Sentiment Violin-Plot hued by Year

Sentiment Violin Plots by label

 

 

Even if we try to see the polarities by the label, we might end up with surface-level results instead of crisp insights. Look at Self-harm, what’s the meaning of positive self-harm? But it’s still there in the green plot.

We see that most of the polarities are distributed close to the limits of the neutral region, which is ambiguous since it can be viewed as either a lack of positiveness or a lack of accurate sentiment categorization. The question is — how do we gain better insights?

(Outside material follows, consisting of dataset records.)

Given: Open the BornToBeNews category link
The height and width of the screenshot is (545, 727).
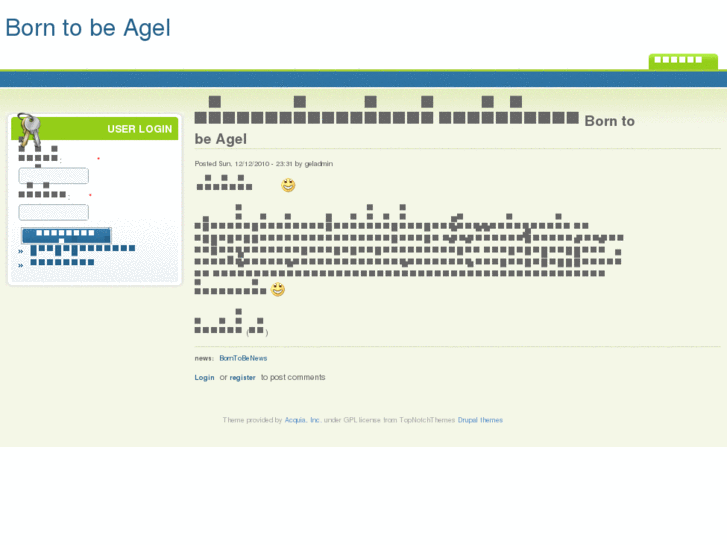Looking at the screenshot, I should tap(243, 358).
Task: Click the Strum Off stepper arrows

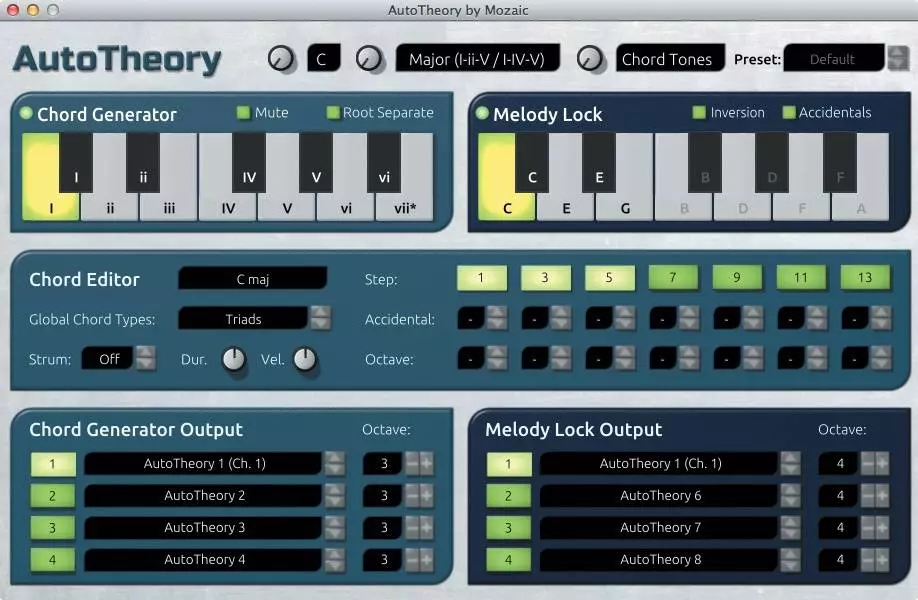Action: point(146,359)
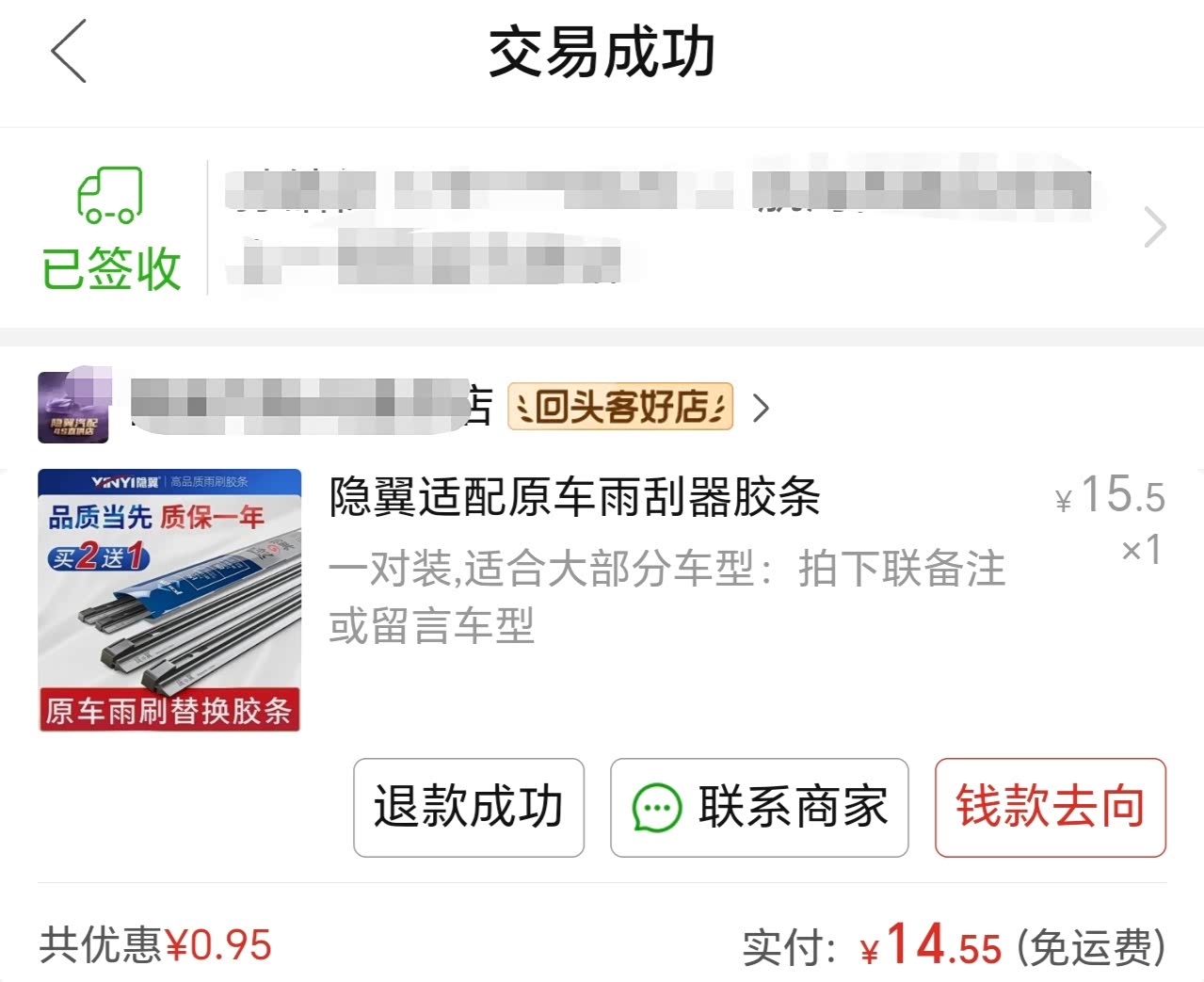This screenshot has width=1204, height=982.
Task: Open the blurred logistics address text
Action: (659, 227)
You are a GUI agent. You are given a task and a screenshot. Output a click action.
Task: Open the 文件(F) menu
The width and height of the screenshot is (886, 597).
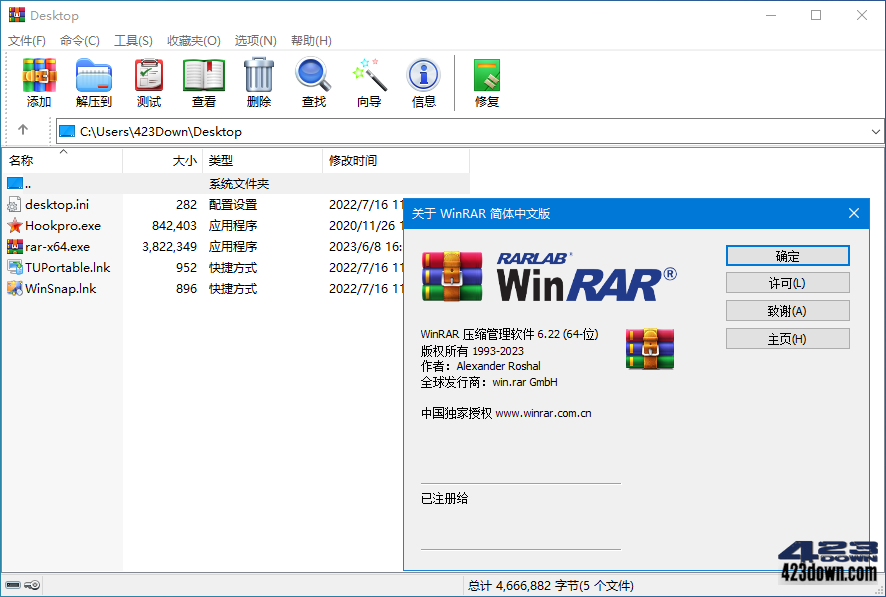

Maybe we try plotting the mean (average) sentiment per year per label.

 

 

Mean Sentiment per Year hued by label

 

 

Notice that Depression was the only label that went through two consecutive decreasing mean sentiment values and passed from positive (2017–2019) to neutral in 2020. Moreover, Loneliness and Bullying classes are depicted only with one mark each, because they appear only in the data scraped from (Jan - Jun)/2020.

 

Depression-label word cloud

Before pressing on, let’s just take a look at the Depression-label word cloud. Here we can detect a lot of “emotions” besides the huge “depression” in green, e.g. “low”, “hopeless”, “financial”, “relationship”.

 

Keywords relating to mental health

Source: Omdena

 

 

These are just the most frequent words associated with posts labeled as Depression and not necessarily translates the feelings behind the scene. However, there is a huge “feel” there… Why? For sure, this is related to one of the most common words, which actually is the 6th more common word in the whole data set. In a more in-depth analysis aiming to find interconnections among topics, certainly “feel” would be used as one of the most prominent edges.

 

 

feel knowledge graph

“Feel” Knowledge Graph

 

 

This Knowledge graph shows all the nodes where “feel” is used as the edge connector. Very insightful but not very visible.

In fact, there’s a much better approach that performs text analysis across lexical categories. So now the question is: “What sort of other feelings related to mental health issues should we be looking for?”.

 

 

 

Empath analysis

The main objective of empath analysis consists of connecting the text within a wide range of sentiments besides just negative, neutral, and positive polarities. Now we’re able to go far beyond trying to detect subjective feelings. For example, look at the second and third lexicon- “sadness” and “suffering”. Empath uses similarity comparisons to map a vocabulary of the text words, (our data set is composed of Reddit and Twitter posts) across Empath’s 200 categories.

 

 
AI Mental Health

Empathy Value VS Lexicon

 

 

 

The Empath value is calculated by counting how many times it appears and is normalized according to the total text emotions spotted and the total number of words analyzed. Now we’re able to go much deeper and truly connect the sentiment presented in the text into some real emotion, rather than just counting the most frequent ones and assuming whether it is related to something good or bad.

 

 

Empathy value vs Year

Emotion trends hued by lexicon

 

 

We choose five lexicons that might be more deeply associated with mental health issues and show in the left plot: “nervousness”, “suffering”, “shame”, “sadness” and “hate”, we tacked these five emotions per year analyzed. And guess what? Sadness skyrocketed in 2020.

 

 

Sentiment analysis in the post-COVID world

The year 2020 turned our lives upside down. From now on we will most likely have to rethink the way we eat, travel, have fun, work, connect,… In short, we will have to rethink our entire lives.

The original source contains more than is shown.